--- Information shown Enclosed Below ---

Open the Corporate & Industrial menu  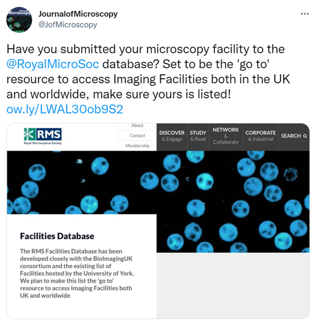pos(260,136)
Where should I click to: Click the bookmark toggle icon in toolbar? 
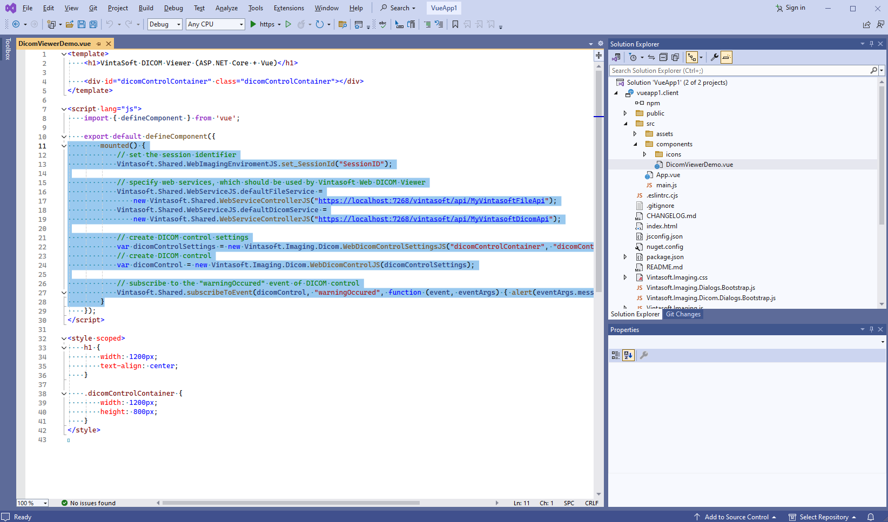(455, 24)
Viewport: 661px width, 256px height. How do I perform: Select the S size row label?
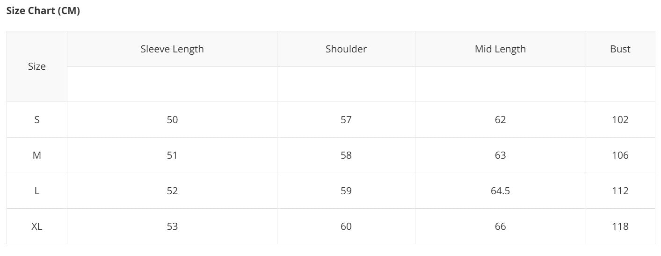[37, 120]
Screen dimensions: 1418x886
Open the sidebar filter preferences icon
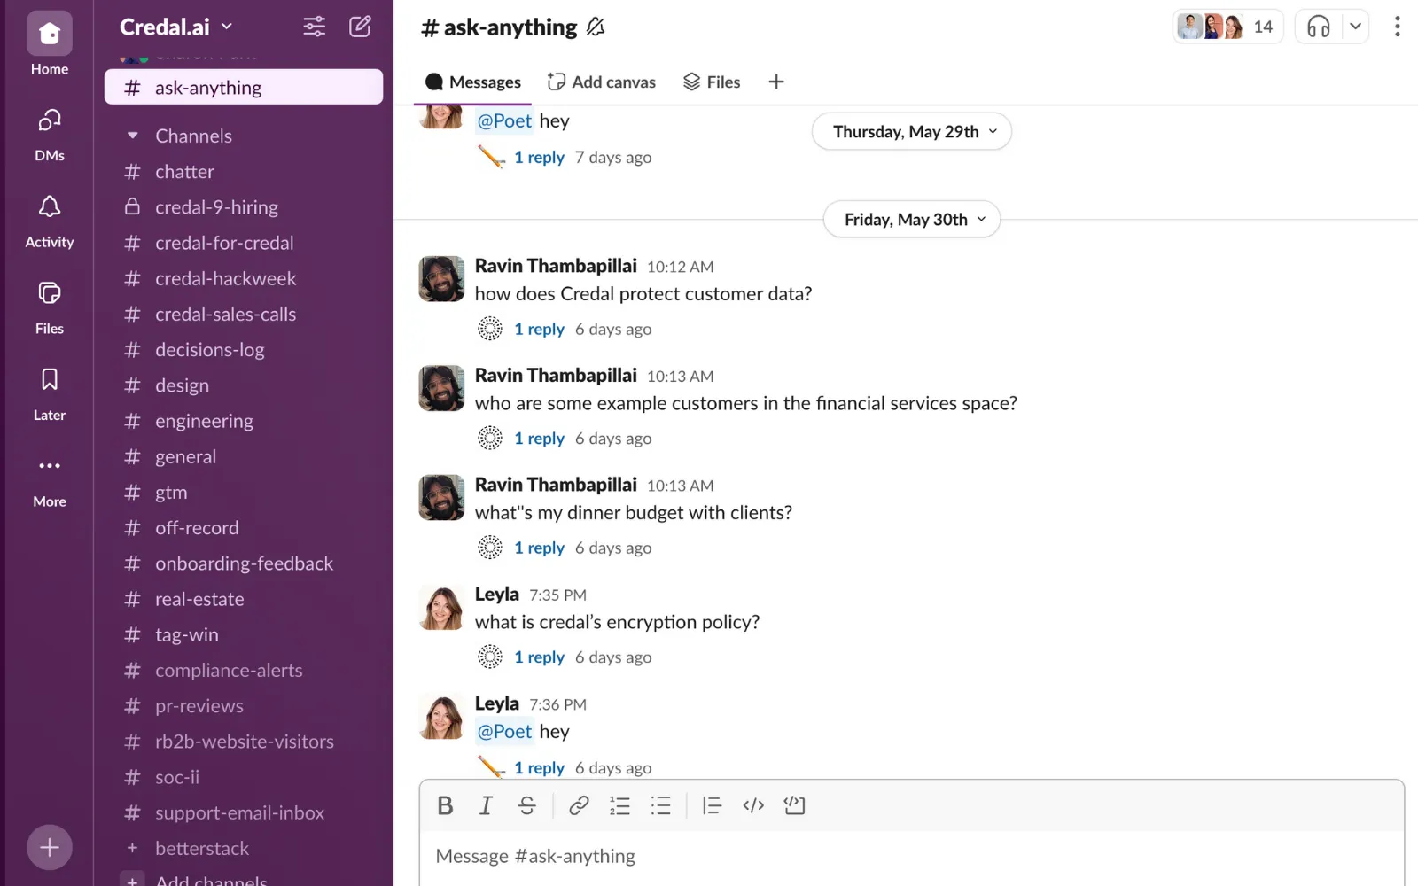pyautogui.click(x=314, y=27)
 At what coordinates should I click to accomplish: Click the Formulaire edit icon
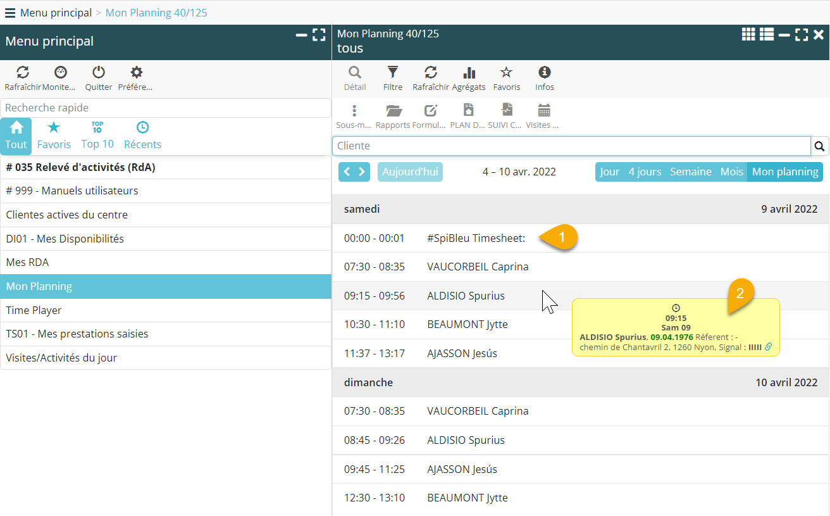coord(430,111)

--- End of Enclosed Information shown ---

Please retype exactly the lines from the one containing "Open the sidebar filter preferences icon" through the last line of the records, both included, leaving out every picture.

Open the sidebar filter preferences icon
pyautogui.click(x=314, y=27)
 At what coordinates should I click to accomplish: Click the Formulaire edit icon
coord(430,111)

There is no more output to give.